Saturday, June 21, 2014

Dr. John's Berets

Malcolm John "Mac" Rebennack Jr., better known by the stage name Dr. John (also Dr. John Creaux), is an American singer/songwriter, pianist and guitarist whose music combines blues, boogie woogie and rock and roll.
After his professional music career began in New Orleans in 1950s, Dr John concentrated on guitar as his primary instrument, gigged with regional bands and scored his first hit with instrumental Storm Warning. However, his playing career came to an end when his left ring finger was injured by a gunshot during a fight. After the injury, Dr John took up bass guitar, before making the piano his primary instrument.
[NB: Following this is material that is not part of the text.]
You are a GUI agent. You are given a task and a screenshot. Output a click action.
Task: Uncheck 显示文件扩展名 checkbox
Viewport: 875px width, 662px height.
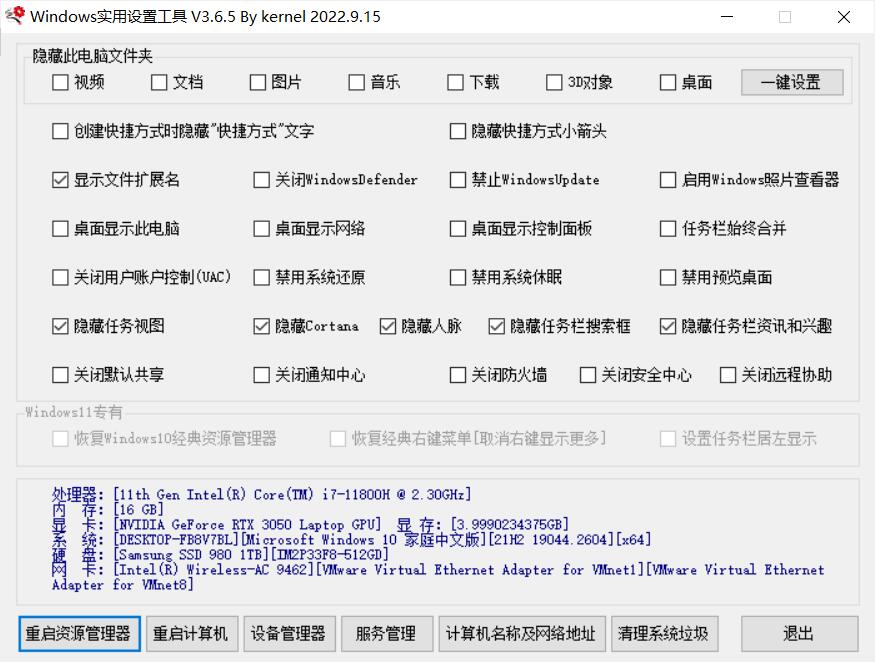coord(60,180)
By the late 1960s, he went on to become a session musician for the likes of Sonny and Cher and Canned Heat amongst others. It was his own solo career, beginning in 1968 with his debut album Gris Gris, that gained him the attention he deserved. The album, combining voodoo rhythms and chants with the New Orleans music tradition, was an instant success and Rolling Stone Magazine have since ranked it in their top 500 albums of all time. Along with Gris-Gris, Dr. John is perhaps best known for his recordings during 1972-1974. 1972's Dr. John's Gumbo, covering several New Orleans R&B classics, is considered a cornerstone in New Orleans music.
Since his heyday, Dr John has continued to write and record for various artists and movies soundtracks and in 2008 he was inducted into the Louisiana Music Hall of Fame.